The recent high-profile bank scandals have compelled many institutions to assure their customers, regulators and investors that that their culture is not a recipe for wrongdoing.
Just days after the great nationwide sales-culture discussion was thrust upon us, a senior manager friend of mine shared that he had been immediately asked by his board for a comprehensive presentation to validate that the bank was not guilty of any type of sales malpractice. It was a time-and-resource challenge, but he understood why his board made the review his new top priority.
Since then, I have yet to communicate with a single bank over the past month not conducting a similar review. Every institution has either completed, or is in the process of completing, some form of audit of their sales practices.
Despite the headaches and tension that can arise from such projects, some folks have kept their sense of humor. Another manager friend kidded that he was not happy with the findings in their evaluations. He quipped, "Our problem is not an overzealous sales culture. … Our sales culture is apparently so soft … you wouldn't even know it's there."
That statement was a joke. However, I suggested (and my friend agreed) that there are aspects of the statement that aren't very funny. Healthy organisms, whether they are plant, animal or business, have a growth bias.

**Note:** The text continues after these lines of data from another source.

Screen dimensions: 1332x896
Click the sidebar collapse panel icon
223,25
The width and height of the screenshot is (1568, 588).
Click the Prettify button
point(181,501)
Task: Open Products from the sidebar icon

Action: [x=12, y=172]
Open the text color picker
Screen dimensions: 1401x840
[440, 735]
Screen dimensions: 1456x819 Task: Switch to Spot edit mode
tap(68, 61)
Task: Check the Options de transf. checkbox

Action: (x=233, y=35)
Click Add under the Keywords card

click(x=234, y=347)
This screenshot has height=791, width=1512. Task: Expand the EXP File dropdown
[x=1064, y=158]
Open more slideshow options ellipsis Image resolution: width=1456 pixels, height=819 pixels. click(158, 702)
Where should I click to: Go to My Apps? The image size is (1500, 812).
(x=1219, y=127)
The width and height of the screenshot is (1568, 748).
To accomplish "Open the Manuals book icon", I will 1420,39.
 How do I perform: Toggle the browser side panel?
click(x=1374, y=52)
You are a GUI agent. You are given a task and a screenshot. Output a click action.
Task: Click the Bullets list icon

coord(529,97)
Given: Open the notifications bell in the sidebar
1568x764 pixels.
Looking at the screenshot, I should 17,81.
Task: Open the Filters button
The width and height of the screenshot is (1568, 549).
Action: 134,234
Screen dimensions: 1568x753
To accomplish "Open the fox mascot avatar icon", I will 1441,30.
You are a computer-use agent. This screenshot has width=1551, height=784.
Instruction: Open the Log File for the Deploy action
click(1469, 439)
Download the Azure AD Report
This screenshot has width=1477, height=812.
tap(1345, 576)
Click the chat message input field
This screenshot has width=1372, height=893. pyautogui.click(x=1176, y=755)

In the business world, evidence of a "growth bias" is found in the presence of a healthy, proactive sales culture. If some now wince at the mere mention of "sales culture," I would remind them that Apple has a sales culture. So do Google and Amazon and anyone's favorite restaurant or corner coffee shop.
The most admired churches and charities typically have their own type of growth (sales) cultures, as well. Growth is good. Growth is needed to survive. As odd as it sounds, there seem to be many among us who need to be reminded of that rather basic tenet.
That's why having the focus of our entire organizations suddenly shifted to our cultures isn't a bad thing.
Yes, it is frustrating for the incredible majority of folks who have done absolutely nothing inappropriate to feel they are now presumed guilty of improprieties. Nobody looks forward to an audit even when a team's work is as clean as a whistle.
However, this industry-wide wake-up call gives us clear opportunities to remind our teams what we want and expect our cultures to be. In too many cases, organizations' leaders don't do a sufficiently consistent job reassessing and reinforcing company values. Employees at all levels come and go. The people in leadership positions change. Personalities and individual agendas often work their way into our organizations. These are simply facts of life in operating an organization of any size.
Without clear and regular reinforcement of who you are, what you are, and what you stand for, the facts in the field may come to not reflect the nicely-framed mission and values statements at headquarters. Cultures evolve or erode over time.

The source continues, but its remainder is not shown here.